News / January 19, 2021
In the first part of this blog (Elmed blog #41) it was pointed out that the FDA mandates that all reusable medical device manufacturers provide instructions for successfully reprocessing their devices (IFUs). The FDA’s concern with the content and the “validity” of manufacturers’ IFUs was codified on March 17, 2015 when the FDA issued “Reprocessing Medical Devices in Health Care Settings: Validation Methods and Labeling.”
A key element of this publication was the FDA’s new requirement that:
“Manufacturers must also establish and maintain procedures for monitoring and control of process parameters for validated processes to ensure that the specified requirements continue to be met, 21 CFR 820.75(b). FDA interprets these regulations to require manufacturers to validate the design, including reprocessing instructions, of reusable devices to ensure that the device can be effectively reprocessed and safely reused over its use life, as intended.”
As part of this requirement, the FDA has established six criteria for reprocessing instructions. In Part I of this blog we covered the first two criteria. In Part II we will cover criteria number three. Future installments of this blog will cover the remaining FDA criteria.
To comply with this requirement, a manufacturer’s cleaning instructions should be consistent with current infection control principles. The microbicidal process recommended should be sterilization or disinfection (high, intermediate, or low level), depending on the intended use of the device. The FDA further requires that:
“Whichever reprocessing method(s) is/are recommended the compatibility of the device with the method(s) and the ability of the method(s) to successfully reprocess the device features should be validated and then stated in the instructions for use. The validation should demonstrate that soil and contaminants have been effectively removed and that the device is free of viable microorganisms.”
The FDA uses the Spaulding Classification System1 for critical, semi-critical and non-critical devices to describe the potential risk of infection caused by the device and the appropriate microbicidal processes. Because the Spaulding Classification System does not address all clinical device uses and reprocessing needs in detail, the FDA has modified it as described below:
“Critical devices are devices that are introduced directly into the bloodstream or which contact a normally sterile tissue or body-space during use. There is a likelihood of microbial transmission and risk of infection (subclinical or clinical) if the device is not clean and sterile. Users should be instructed to disassemble (if applicable), thoroughly clean, and sterilize critical devices after each use.

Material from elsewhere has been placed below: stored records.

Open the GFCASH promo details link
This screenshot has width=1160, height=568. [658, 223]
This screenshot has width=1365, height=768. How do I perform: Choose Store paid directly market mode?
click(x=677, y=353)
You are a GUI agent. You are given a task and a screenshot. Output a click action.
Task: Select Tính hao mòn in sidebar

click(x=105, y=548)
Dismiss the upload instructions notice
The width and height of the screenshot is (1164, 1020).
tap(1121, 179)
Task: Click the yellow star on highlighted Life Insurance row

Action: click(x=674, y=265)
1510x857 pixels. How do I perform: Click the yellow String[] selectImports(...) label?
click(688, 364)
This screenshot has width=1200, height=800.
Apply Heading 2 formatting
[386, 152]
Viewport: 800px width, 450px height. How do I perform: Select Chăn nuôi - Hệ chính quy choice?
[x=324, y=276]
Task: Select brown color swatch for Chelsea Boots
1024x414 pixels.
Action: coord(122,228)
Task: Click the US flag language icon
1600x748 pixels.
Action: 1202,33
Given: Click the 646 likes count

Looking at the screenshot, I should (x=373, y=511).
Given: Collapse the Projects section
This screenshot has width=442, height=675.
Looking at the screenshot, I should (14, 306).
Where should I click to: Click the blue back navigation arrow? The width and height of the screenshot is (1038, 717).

Examples of critical devices include surgical instruments, irrigation systems for sterile instruments in sterile tissues, endoscopes used in sterile body cavities (such as laparoscopes, arthroscopes, intravascular endoscopes) and all endoscope biopsy accessories.”2
According to the Spaulding Classification System, semi-critical devices are devices that contact intact mucous membranes or non-intact skin.3 In the course of normal use they usually do not penetrate tissues or enter normally sterile areas of the body. Intact mucosal surfaces are relatively resistant to small numbers of spores and as such, are typically not harmed by contact with semi-critical devices.
Semi-critical devices should, however, be thoroughly reprocessed so as to be free of all microorganisms. If the design and/or components of the device does not permit sterilization (e.g., the device materials cannot withstand the heat of the sterilization process), then high level disinfection should be used.
The FDA’s list of semi-critical devices include “Duodenoscopes, endotracheal tubes, bronchoscopes, laryngoscope blades and other respiratory equipment, esophageal manometry probes, diaphragm fitting rings, and gastrointestinal endoscopes.” 4
Semi-critical, heat-stable devices (e.g., rigid endoscopes) should be reprocessed using steam sterilization. For semi-critical devices that cannot withstand the heat generated during the steam sterilization process, you must utilize “low temperature” reprocessing options. These options include hydrogen peroxide (H2O2) sterilization, ozone (O3) sterilization, ethylene oxide (EO) sterilization (including device aeration) and liquid chemical sterilant/high level disinfectant chemical systems used to provide either liquid chemical sterilization or high level disinfection.
High-level disinfection methods used in health care settings include liquid chemical sterilants used at high level disinfection conditions and hot water pasteurization (most frequently used for respiratory and anesthesia equipment reprocessing). There are a number of commercially available disinfectors designed to kill or inactivate many microorganisms from instruments, containers, and other clinical utensils by immersion in hot water, automatically or semi-automatically. These disinfectors are typically devices with a tank resembling a hot water bath that reaches temperatures of less than 100 degrees Celsius. Hot water pasteurization disinfectors are used to disinfect devices when complete sterilization is not needed or justified.